I was told when I was in acting school, that I was not going to make it, that I was too tall, that I would never get hired, by teachers in the classroom. And also I was told, this is the worst, by a teacher I really respected, “you know, Kristen, the best you can ever hope for is maybe a sketch show like SNL.” Which, at the time, I had just finished doing a scene from like O’Neill or something, so I wanted to be the opposite of that to my students. I don’t care if you have a hare lip or if you’re fat or if you’re thin or ugly or pretty. I don’t care. You’re all being treated the exact same and I’m just going to get you to be as truthful as you can be. 

Was I scared? Yes. I was so scared. The first play I ended up doing, six months after I got out of rehab, I was offered this play called “Scarcity.” And it was hardcore, down and dirty, no funny. I played an alcoholic who beat her kids. And it was fantastic. It was the greatest experience. It was my first experience sober. It was my first experience where the play was the thing instead of where we go afterward was the thing. I reconnected with my love for it.

How did you become involved with “The Exes?”

This is a great lesson in “never be a dick, ever, to anyone.” I got a letter two years ago from Mark Reisman, the creator of the show. He said “you probably don’t remember me. I wrote on ‘Frasier,'” and all these other shows, “and I met you ten years ago outside of a place where we were both getting a facial and you had this green mask on and were smoking a cigarette and we had the most delightful conversation and ever since then I wanted to have you in one of my shows.”

I didn’t know what the hell he was talking about. Then I read the script and I was so excited at the concept of a woman and three men, who aren’t sexually involved, at this stage of their lives, at this age. What happens to people that are trying to start over or have a new life or are getting divorced and they have to learn new things? It’s such an innocent kind of fun.

I just also think the writing is magnificent. I couldn’t be prouder of it. I really couldn’t.

The cast includes Wayne Knight and Donald Faison. That’s some serious sitcom cred.

That’s just a bonus. First of all, there are literally no written shows anymore, certainly not comedies. There are what, three or four? So the fact that TV Land embraces comedy, loves it, thinks it’s kind of an art form in its own weird little way, and really continually is developing and trying to keep it alive, I just really love that. They’re so supportive. It’s honestly, no bullshit, the best time of my life. It’s just good. It’s really, really good.
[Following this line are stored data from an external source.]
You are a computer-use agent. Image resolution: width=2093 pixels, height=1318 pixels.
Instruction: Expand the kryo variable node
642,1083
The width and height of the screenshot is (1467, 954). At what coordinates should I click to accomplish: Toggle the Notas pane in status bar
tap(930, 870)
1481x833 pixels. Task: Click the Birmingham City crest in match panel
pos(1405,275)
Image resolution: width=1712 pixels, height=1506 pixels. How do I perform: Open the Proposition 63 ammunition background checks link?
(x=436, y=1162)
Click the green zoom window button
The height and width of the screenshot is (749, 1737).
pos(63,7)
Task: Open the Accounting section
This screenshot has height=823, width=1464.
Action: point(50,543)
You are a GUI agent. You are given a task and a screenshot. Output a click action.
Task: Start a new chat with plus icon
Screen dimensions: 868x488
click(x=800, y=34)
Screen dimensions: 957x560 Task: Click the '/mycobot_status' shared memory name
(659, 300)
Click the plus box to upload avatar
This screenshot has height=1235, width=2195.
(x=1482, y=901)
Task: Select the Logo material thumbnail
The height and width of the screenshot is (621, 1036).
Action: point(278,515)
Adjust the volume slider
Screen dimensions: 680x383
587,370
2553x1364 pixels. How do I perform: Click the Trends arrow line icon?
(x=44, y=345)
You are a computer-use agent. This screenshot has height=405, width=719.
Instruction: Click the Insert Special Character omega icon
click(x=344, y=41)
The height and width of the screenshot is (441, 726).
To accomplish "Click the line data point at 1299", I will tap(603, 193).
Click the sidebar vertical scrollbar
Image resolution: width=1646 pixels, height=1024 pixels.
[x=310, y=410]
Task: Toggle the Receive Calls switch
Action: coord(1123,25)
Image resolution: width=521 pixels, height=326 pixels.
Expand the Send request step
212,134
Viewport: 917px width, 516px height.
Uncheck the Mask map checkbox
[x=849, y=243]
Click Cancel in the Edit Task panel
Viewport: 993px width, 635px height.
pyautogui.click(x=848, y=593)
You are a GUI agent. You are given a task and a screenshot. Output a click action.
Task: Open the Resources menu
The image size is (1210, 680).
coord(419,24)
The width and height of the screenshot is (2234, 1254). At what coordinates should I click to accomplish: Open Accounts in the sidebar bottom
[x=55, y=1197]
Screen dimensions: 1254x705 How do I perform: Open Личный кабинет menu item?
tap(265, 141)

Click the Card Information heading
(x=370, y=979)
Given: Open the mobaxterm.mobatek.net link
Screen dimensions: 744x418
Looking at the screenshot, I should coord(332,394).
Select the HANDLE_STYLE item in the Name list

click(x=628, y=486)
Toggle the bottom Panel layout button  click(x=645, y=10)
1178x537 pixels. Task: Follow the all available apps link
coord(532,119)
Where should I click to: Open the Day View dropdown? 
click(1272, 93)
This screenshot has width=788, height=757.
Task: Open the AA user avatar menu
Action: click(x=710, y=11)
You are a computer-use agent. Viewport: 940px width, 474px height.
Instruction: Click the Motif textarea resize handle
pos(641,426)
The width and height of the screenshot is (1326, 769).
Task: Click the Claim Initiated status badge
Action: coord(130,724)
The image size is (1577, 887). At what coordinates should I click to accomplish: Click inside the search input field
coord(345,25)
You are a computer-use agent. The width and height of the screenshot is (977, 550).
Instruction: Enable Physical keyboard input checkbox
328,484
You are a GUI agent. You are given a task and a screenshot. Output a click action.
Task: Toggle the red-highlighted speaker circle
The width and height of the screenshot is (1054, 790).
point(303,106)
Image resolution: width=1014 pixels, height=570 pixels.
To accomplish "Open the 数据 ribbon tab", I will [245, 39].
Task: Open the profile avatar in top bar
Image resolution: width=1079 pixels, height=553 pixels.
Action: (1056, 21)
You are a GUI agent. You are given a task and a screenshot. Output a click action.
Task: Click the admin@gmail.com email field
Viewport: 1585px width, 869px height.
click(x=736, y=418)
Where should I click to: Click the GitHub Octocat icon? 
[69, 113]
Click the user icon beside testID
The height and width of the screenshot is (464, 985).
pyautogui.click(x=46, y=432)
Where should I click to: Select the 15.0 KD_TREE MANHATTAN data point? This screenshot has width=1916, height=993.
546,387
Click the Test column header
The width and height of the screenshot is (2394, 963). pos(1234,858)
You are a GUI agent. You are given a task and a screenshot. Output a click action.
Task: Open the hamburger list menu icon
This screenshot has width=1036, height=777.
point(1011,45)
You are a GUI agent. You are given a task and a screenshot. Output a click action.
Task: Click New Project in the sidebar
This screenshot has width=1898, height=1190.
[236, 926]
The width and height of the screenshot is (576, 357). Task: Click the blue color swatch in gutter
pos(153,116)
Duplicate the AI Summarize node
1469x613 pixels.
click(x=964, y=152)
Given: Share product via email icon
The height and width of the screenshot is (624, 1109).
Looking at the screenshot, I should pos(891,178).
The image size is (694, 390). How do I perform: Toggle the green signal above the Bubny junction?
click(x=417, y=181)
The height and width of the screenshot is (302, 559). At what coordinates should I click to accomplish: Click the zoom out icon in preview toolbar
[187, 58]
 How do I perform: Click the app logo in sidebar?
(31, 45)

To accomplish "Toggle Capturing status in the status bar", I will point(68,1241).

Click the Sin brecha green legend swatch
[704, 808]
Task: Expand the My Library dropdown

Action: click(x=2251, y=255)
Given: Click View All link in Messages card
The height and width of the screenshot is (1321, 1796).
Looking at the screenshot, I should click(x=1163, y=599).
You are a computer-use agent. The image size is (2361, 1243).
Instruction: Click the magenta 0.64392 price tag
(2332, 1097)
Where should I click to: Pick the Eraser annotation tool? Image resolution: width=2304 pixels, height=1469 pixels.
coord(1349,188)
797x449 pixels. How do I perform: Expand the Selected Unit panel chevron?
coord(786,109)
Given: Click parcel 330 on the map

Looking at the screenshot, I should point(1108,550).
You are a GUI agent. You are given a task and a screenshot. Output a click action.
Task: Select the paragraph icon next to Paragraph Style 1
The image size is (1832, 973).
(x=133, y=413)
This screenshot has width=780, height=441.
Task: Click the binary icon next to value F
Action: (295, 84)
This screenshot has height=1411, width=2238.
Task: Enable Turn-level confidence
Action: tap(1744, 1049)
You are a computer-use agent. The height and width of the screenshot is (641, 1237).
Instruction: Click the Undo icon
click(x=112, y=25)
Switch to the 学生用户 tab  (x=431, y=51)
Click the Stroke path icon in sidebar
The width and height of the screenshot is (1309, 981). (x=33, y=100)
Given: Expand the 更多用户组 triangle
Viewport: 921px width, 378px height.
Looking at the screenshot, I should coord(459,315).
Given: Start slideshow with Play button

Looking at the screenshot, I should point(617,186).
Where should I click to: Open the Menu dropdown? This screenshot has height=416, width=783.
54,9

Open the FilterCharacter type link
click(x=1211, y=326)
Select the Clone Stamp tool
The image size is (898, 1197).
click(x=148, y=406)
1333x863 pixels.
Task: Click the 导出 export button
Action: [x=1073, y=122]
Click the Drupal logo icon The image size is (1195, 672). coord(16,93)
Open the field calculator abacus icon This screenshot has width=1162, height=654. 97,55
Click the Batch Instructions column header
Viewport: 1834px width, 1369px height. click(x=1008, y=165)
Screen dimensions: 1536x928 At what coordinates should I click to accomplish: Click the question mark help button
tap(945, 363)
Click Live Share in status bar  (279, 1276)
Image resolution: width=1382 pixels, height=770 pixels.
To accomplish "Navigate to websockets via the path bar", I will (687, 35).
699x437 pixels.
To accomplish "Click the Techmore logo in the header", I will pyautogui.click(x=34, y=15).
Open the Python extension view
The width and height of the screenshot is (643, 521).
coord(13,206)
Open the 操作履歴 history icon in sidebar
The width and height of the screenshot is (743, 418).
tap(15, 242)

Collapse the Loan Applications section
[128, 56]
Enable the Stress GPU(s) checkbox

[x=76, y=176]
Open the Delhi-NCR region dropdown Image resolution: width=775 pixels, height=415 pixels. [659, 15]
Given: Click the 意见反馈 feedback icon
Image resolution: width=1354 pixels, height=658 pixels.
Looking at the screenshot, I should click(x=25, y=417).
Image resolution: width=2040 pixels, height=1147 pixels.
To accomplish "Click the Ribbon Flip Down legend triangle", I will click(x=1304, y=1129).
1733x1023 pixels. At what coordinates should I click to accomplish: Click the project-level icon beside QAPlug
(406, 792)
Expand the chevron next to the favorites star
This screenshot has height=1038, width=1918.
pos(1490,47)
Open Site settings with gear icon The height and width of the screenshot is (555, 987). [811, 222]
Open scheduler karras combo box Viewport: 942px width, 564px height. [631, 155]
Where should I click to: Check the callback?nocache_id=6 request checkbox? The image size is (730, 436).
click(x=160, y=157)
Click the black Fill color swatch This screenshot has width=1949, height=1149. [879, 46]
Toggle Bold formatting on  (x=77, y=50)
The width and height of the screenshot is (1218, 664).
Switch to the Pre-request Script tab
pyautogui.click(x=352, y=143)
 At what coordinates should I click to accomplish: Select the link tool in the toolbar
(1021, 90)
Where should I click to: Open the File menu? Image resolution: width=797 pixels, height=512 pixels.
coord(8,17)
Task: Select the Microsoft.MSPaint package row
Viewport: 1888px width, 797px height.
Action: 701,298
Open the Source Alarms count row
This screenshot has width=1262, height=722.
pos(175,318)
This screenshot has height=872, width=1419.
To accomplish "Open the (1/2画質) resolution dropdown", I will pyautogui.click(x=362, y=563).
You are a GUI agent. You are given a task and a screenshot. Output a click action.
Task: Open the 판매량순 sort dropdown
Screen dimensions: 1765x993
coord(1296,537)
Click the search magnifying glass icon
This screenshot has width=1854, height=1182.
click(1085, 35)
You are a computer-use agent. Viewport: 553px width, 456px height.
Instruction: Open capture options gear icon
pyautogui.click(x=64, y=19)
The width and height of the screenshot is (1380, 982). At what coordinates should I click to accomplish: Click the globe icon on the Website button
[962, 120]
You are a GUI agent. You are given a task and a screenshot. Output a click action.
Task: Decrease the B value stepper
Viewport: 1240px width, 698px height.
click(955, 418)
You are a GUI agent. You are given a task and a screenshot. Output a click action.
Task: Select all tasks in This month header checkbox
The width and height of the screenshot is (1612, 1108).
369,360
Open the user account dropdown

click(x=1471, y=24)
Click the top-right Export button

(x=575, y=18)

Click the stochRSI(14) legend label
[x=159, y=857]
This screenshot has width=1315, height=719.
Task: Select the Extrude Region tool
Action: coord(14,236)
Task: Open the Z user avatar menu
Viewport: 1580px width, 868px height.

It’s such a throwback. TV has changed so much that it really takes you back.

It’s a four camera sitcom, where now they’re all single camera so they’re basically movies, but there is something about it. It’s so old school it’s almost new school. Look, I just want it to be funny and that’s all I care about. Everybody can say whatever they want about it, it’s good, it’s bad, but I just want it to be funny. Did it make you laugh? I don’t want it to make you think, I don’t want it to make you cry, I just want it to make you laugh. And if it made you laugh, then I won.

If that’s the criteria, then she certainly has won, indeed.

New episodes of “The Exes” air at 10:30 p.m. EST Wednesday nights on TV Land. “Guts” is available wherever books are sold.